_READING PASSAGE_
Location
- Kensington Square Kensington, Greater London England
- Coordinates: 51°30′01″N 0°11′27″W﻿ / ﻿51.5002°N 0.1908°W

Information
- Type: Proprietary School
- Motto: dms
- Religious affiliation: Church of England
- Established: 1830
- Closed: 1896
- Gender: boys
- Age: 11 to 18

= Kensington School =

The Kensington Proprietary Grammar School, colloquially referred to as the Kensington School, was an educational establishment founded in 1830 that is perhaps best remembered for being one of the founders of the Football Association in 1863.

==History==
Kensington School was established in 1830 in union with the Corporation of King's College London for the purpose "of providing an efficient course of education for youth, comprising religious and moral instruction in conformity with the principles of the Established Church, the Greek, Latin and Modern languages anc literature, History, Geography, Mathematics and such other branches of knowledge and such accomplishments as it may be practicable and advantageous to introduce." It was intended to create a first-grade institution in connection with the Church of England. The Vicar of Kensington was the President the Bishop of London was the Patron. The school opened on 24 January 1831 with twenty pupils. The proprietors had taken a house on a short tenure in Kensington Square, the intention being that if after a trial period of two years the school was a success they would either take a lease or go elsewhere. The school quickly established itself.

The system of education to be adopted was prepared a few days before the school opened in 1831 by the Rev. T. S. Evans, the first headmaster. Approximately one third of the boys' time was to be devoted to the study of Latin and Greek, slightly more time to religious instruction, history, mathematics and arithmetic, and slightly less to French, geography and writing. The monitorial system of teaching was employed, whereby the masters taught only the monitors who in turn passed on the instruction they had received to their schoolfellows. By the time the school was about to take possession of the new schoolroom in January 1834, this system was abandoned in favour of the boys being divided into six separate classes. These classes were all held in the one large room, until 1837, when two new classrooms were added to the existing building. In 1838 the school acquired the next-door house at No. 26 and in 1845 another two classrooms were built on top of the original schoolroom. In 1834, dancing and drawing were introduced.

The school had immediately established an annual award of an exhibition at the Universities of the value of £50 a year for three years. Additionally it awarded an Indian cadetship, said to have formed the greatest attraction for pupils. In 1841 the school provided special courses to prepare boys for the East India Company's colleges at Haileybury and Addiscombe. As a result, Hindustani, military drawing, fortification, drill and fencing were all gradually introduced. A cadetship was created in 1842 by Sir Henry Willock, a Director of the East India Company, who was also one of the Directors of the School. The cadetship was an annual appointment to Addiscombe. This was to be "for the youth at Kensington School who may surpass his fellow students in merit and learning". The award lasted for nineteen years and not only attracted boys to the school but also directed school studies towards preparation for military life.

_GIVEN RECORDS_
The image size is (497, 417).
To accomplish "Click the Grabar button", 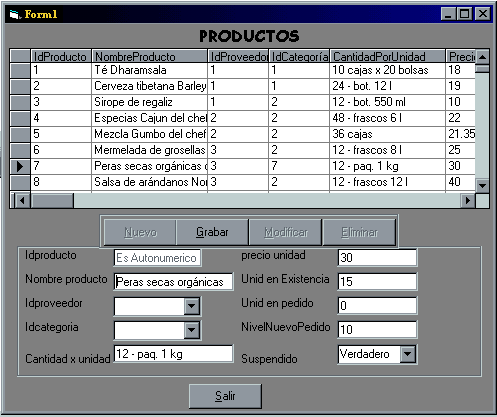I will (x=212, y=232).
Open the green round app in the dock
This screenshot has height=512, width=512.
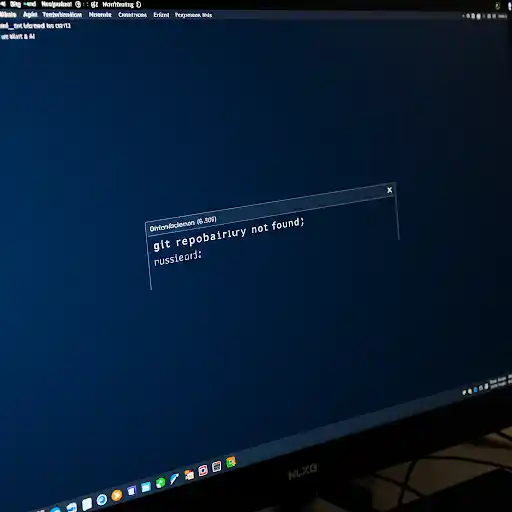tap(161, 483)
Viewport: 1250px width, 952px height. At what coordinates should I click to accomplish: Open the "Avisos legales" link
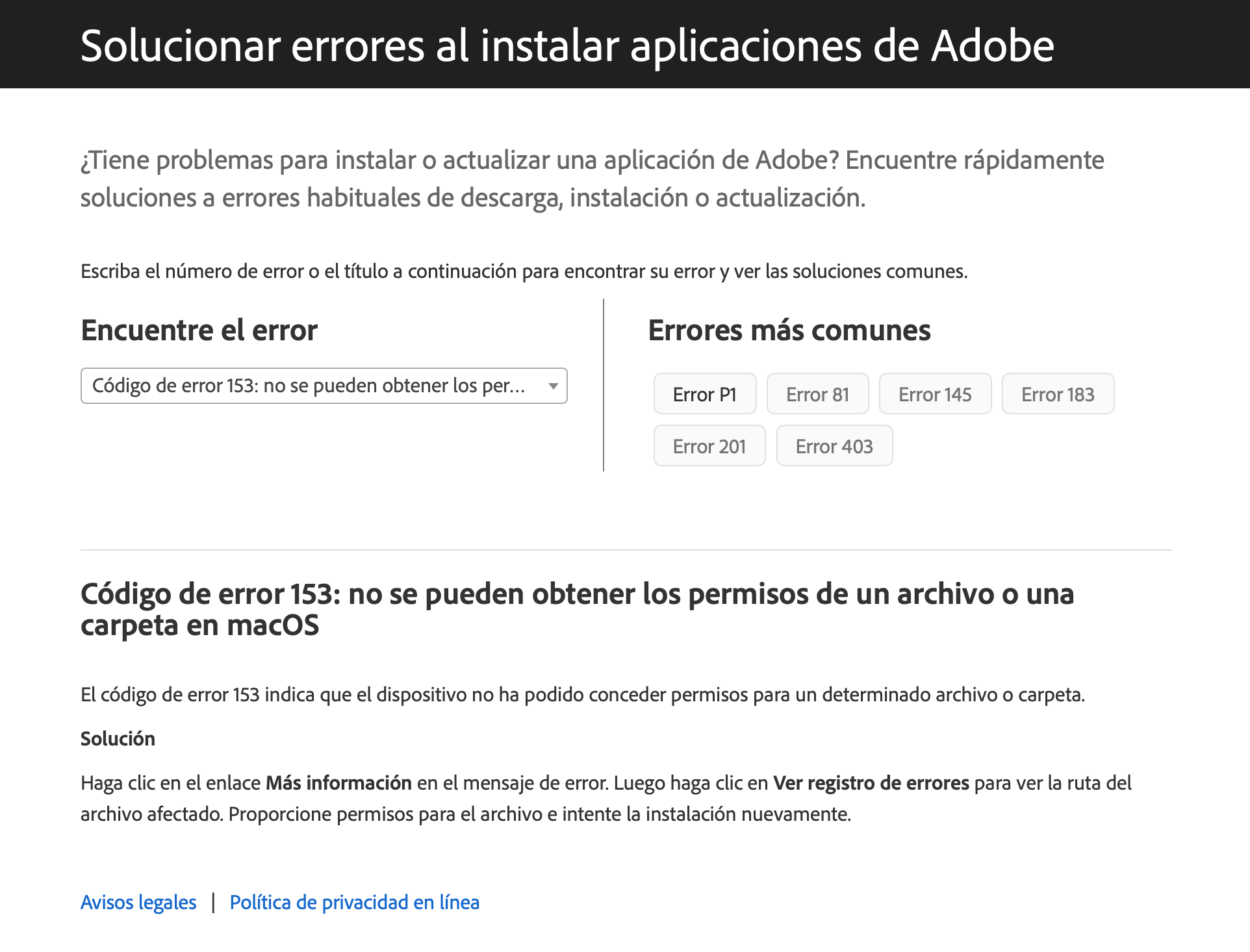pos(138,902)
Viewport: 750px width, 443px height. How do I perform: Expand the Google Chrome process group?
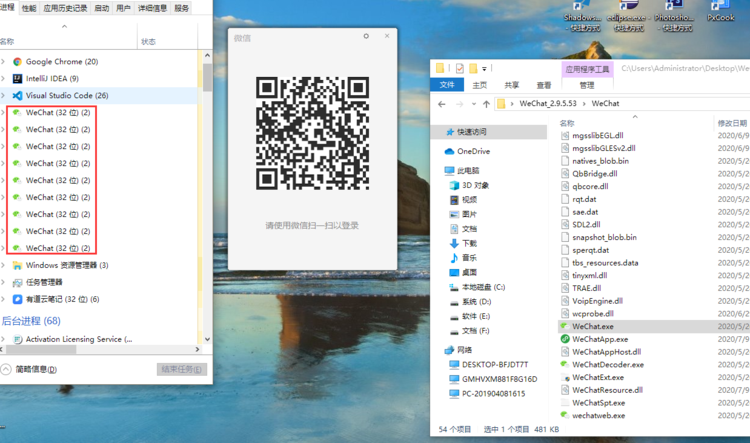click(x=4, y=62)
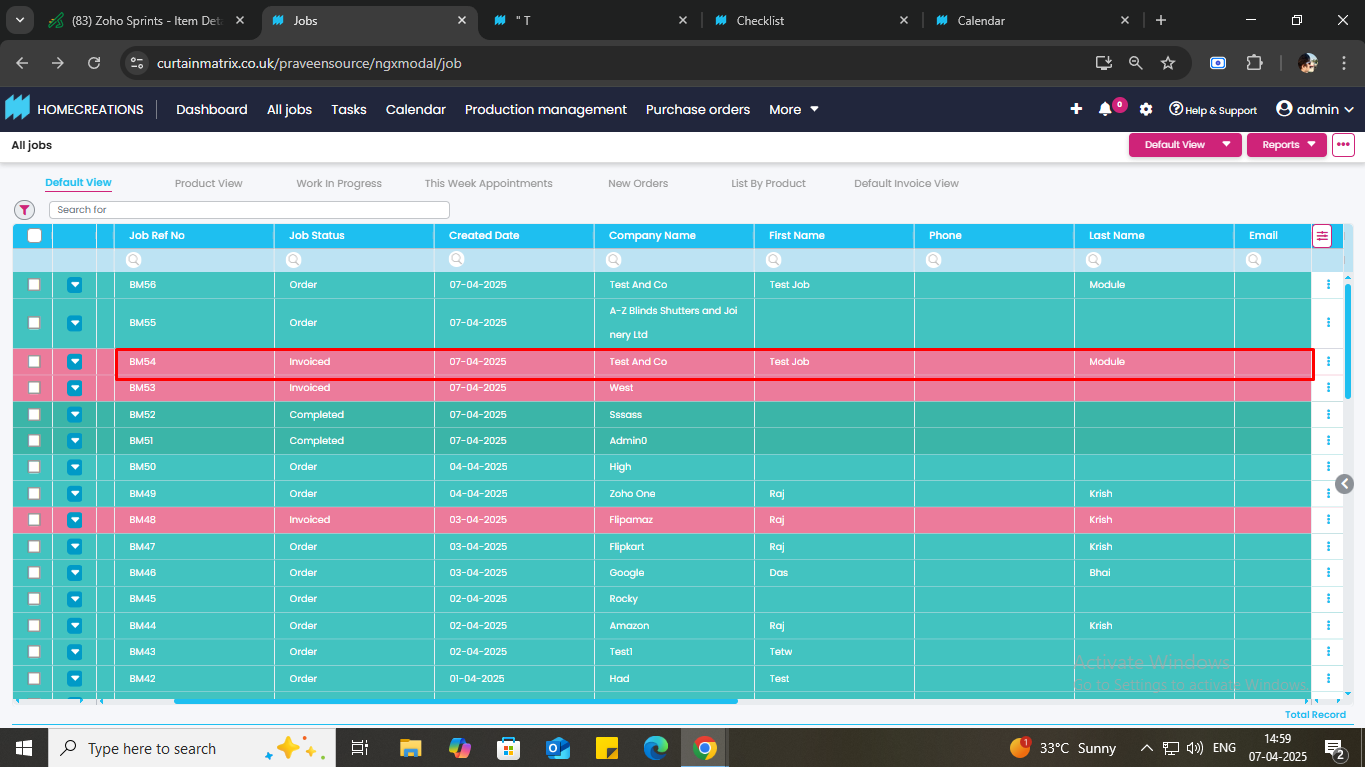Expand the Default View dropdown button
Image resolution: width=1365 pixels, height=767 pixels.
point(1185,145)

_WHAT YOU ARE ASKED TO DO_
Pick up the passage on the Kensington School's history where it stops, and write the next part of it, not the items.

_ANSWER SECTION_
In 1845, when the number of pupils had reached 130, of whom 85 were boarders, the directors decided to buy No. 28 Kensington Square and use it as a boarding house, in order to relieve pressure on the headmaster's own house. However, only a part of No. 28 was used in this way, the rest being let to the second master at £70 per annum, while his former residence at No. 26 was added to the headmaster's house. In 1849, gas-lighting was installed in the lower rooms at Nos. 26 and 27 and later the school library was in No. 26. More classrooms were built in the back garden of No. 28 in 1853. By 1857, Kensington School held a high position, due to the success of its scholars at the Universities and more especially to the number of boys trained for the military services. It is said that the curriculum of Kensington School supplied a want which the public schools had not yet attempted to meet in that, prior to the mid-nineteenth century, the study of classics was supreme in the public schools, with mathematics, modern languages and science but only tolerated. Although this changed in the latter half of the century, Kensington were already satisfying the requirements of parents and giving also what the Universities and military examiners wanted.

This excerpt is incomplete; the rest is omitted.